4）用收获的病毒液按MOI=0.05接种步骤1）中构建得到的真核细胞系，细胞经培养后，使用流式细胞仪分选带有绿色荧光的细胞，即获得真核基因敲除的细胞文库。

2.根据权利要求1所述的方法，其特征在于，步骤1）中所述真核宿主细胞包括但不限于HEK293T、HT1080、HeLa细胞。

3.根据权利要求1所述的方法，其特征在于，步骤1）中所述柔性Linker序列为p2A：5′-GGAAGCGGAGCTACTAACTTCAGCCTGCTGAAGCAGGCTGGAGACGTGGAGGAGAACCCTGGACCT-3′。

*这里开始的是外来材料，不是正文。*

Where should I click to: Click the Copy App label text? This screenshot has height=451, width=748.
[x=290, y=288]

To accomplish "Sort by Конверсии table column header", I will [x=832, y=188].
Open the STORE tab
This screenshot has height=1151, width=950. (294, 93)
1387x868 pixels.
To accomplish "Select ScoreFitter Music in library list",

4.根据权利要求1-3任一项所述方法构建的真核基因敲除细胞文库。

5.一种研究基因功能的方法，其特征在于，基于权利要求4所述的细胞文库，提取细胞的基因组DNA，设计引物，PCR扩增含有sgRNA序列的DNA片段，利用深度测序技术对扩增产物进行测序，分析测序结果，从而确定sgRNA所对应基因的功能。

6.根据权利要求5所述的方法，其特征在于，所述引物序列为正向引物：5’-TATCTTGTGGAAAGGACGAAACACC-3’，反向引物：5’-AATACGGTTATCCACGCGGC-3’。